The balloon was by this time tugging hard at the ropes that held it to the ground, for the air within it was hot, and this made it so much lighter than the air outside it that it pulled hard to rise into the sky.

“Come, Dorothy!” urged Oz. “Hurry, or the balloon will fly away!”

“I can’t find Toto anywhere!” yelled the girl, who refused to leave her little dog behind. Toto had run into the crowd to chase a kitten, causing a frenetic melee. Dorothy tried to follow after them, but they were too quick. As the pursuer and his spry little quarry darted here and there, the onlookers, trying to be helpful, kept screaming out Toto’s location to her, but their words were lost in the confused babel of everyone talking at the same time. Then, when Toto, in his feisty chase, fortuitously passed right before her, Dorothy ended the fracas by scooping him into her arms. Now, while simultaneously chiding the dog for acting like a naughty little scamp and dotingly petting him, she worked her way as expeditiously as possible through the throng, toward the balloon. She was within a few steps of it, and Oz was holding out his hands to help her into the basket, when her passage was unexpectedly blocked by a passing woman with a green parasol. Just then the ropes cracked and the tumescent balloon started rising into the air without her.
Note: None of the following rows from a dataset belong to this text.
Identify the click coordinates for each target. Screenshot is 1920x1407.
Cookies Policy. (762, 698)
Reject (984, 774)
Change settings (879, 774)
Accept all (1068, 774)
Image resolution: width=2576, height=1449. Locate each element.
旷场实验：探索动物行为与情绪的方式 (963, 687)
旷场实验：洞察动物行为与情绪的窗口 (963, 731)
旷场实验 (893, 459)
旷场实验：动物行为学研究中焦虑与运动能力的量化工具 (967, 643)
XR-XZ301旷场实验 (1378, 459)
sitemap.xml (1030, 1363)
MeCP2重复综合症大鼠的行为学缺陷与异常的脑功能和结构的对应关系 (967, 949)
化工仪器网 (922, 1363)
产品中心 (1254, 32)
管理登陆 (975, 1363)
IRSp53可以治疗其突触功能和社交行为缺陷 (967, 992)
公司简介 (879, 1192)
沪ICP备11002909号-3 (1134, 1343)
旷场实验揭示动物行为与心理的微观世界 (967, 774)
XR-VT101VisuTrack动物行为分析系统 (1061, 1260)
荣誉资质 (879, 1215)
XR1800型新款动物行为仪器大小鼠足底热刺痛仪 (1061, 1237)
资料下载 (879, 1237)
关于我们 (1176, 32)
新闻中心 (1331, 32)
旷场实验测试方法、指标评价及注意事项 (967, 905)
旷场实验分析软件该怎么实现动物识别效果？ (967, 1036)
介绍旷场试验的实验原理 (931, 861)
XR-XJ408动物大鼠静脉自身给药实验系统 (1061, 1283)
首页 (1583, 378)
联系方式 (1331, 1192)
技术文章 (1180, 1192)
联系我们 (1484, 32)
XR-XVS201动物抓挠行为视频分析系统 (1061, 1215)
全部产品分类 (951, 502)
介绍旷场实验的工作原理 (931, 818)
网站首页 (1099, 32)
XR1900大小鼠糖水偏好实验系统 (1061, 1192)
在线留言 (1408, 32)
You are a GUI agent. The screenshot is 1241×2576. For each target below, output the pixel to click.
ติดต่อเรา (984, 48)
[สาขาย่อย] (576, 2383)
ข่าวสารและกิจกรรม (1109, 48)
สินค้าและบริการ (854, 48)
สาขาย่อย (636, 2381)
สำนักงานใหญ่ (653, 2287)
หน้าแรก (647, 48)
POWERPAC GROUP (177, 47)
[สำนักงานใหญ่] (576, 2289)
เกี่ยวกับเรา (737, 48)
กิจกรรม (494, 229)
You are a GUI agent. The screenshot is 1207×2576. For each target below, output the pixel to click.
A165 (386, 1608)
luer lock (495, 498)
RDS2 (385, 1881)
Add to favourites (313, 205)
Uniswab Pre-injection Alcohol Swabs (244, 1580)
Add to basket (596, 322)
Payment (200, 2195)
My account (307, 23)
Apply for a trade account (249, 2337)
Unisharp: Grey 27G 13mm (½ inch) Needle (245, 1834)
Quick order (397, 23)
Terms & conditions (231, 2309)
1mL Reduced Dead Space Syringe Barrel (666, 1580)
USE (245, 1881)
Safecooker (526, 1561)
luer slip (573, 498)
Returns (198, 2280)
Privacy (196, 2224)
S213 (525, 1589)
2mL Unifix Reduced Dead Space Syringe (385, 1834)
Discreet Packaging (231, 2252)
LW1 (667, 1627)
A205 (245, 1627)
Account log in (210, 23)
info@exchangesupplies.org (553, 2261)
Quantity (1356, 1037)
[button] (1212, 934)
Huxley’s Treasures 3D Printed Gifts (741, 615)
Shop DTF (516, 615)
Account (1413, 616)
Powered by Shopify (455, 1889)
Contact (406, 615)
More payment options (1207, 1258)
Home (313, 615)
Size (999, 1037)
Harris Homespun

“Come back!” she screamed, appalled. “I want to go, too!”

“I can’t come back, my dear,” called Oz helplessly from the basket. “I don’t know how.”

Now the ersatz Wizard, the cynosure of all eyes, rose swiftly into the sky. With every passing moment he grew smaller and smaller. As they watched him vanish into nothingness, the Tin Woodman’s metal hand, as if of its own volition, gently placed itself upon Dorothy’s shoulder in a kind of mute consolation.

Chapter 22 “The Letter”

Feeling she had reached the nadir of her hopes, a mantle of profound hopelessness enveloped Dorothy. And her companions grieved over losing their kindly mentor.

The next morning the four travelers met in the Throne Room to discuss matters. The Scarecrow sat on the Throne with his lanky limbs splayed awkwardly over its edges.